Ma un ragazzo che vende magliette di SpongeBob per adulti in vari colori a Tahrir, oltre a magliette che commemorano la rivoluzione, vede il suo lavoro come collegato, per vie traverse, con le sollevazioni. Gli attivisti accampati nella piazza sono suoi “amici e fratelli” dice, sporgendosi oltre la transenna che corre lungo il marciapiede per mostrarmi il buco di un proiettile delle forze di sicurezza. “Un sacco di gente è morta, qui,” ha detto.

Sicuramente SpongeBob non ha nulla a che fare con la rivoluzione, dice, ma sostiene che il resto della sua merce è diverso, e mi mostra come esempio una maglietta con scritto “25 GENNAIO: IL GIORNO IN CUI CAMBIAMMO L’EGITTO”. “Vendiamo magliette perché la gente si ricordi della rivoluzione,” ha detto. E, tra l’altro, “È meglio che vendere solo ai turisti.”

Ma questo non fa di SpongeBob un simbolo politico. Come molti altri, il blogger e attivista Wael Abbas sospetta che l’onnipresenza delle magliette abbia più a che fare con aspetti economici che con aspetti politici. “Si tratta di cose commerciali, di commercializzare tutto, di commercializzare la rivoluzione,” dice.

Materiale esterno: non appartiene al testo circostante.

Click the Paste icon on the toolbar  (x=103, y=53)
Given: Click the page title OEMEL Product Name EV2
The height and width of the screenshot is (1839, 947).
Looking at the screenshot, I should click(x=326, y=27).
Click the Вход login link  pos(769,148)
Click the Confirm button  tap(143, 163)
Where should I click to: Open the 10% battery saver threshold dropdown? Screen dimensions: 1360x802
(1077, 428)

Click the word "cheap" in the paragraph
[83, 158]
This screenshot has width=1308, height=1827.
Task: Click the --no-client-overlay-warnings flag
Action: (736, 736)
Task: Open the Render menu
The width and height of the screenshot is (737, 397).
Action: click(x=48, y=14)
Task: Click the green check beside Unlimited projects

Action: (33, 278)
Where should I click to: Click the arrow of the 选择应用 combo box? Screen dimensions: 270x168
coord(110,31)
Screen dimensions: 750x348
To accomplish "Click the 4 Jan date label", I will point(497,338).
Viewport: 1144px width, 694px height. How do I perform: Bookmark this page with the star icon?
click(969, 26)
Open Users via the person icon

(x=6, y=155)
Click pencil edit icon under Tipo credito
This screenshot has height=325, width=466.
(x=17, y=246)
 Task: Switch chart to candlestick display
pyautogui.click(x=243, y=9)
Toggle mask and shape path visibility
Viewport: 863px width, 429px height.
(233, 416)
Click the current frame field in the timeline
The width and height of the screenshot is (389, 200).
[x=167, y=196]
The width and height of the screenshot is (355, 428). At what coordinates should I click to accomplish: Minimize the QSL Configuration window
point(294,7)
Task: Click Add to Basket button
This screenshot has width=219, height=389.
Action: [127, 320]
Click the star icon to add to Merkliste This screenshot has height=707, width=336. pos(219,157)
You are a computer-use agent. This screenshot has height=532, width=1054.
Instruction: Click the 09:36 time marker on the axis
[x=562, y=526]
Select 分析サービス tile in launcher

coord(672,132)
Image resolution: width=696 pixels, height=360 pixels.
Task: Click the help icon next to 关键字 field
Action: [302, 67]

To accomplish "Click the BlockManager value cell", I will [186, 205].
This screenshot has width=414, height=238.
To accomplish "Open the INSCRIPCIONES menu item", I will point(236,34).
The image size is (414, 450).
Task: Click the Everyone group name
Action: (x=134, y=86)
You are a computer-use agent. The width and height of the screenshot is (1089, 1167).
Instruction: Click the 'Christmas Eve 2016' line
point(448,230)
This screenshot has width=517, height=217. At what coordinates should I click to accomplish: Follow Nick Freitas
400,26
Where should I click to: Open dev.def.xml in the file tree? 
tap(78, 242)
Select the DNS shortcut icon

Abbas si chiede se le magliette siano il segnale di una sorta di apatia, di uno strisciante malessere post-rivoluzionario. Sostiene che a parte “l’ondata commerciale del vendere la rivoluzione, vendere i poster, vendere le fotografie delle manifestazioni e tutto quel genere di cose, la gente non è [più] molto interessata alla rivoluzione, perché adesso ci troviamo di fronte una realtà e vogliamo cambiarla.”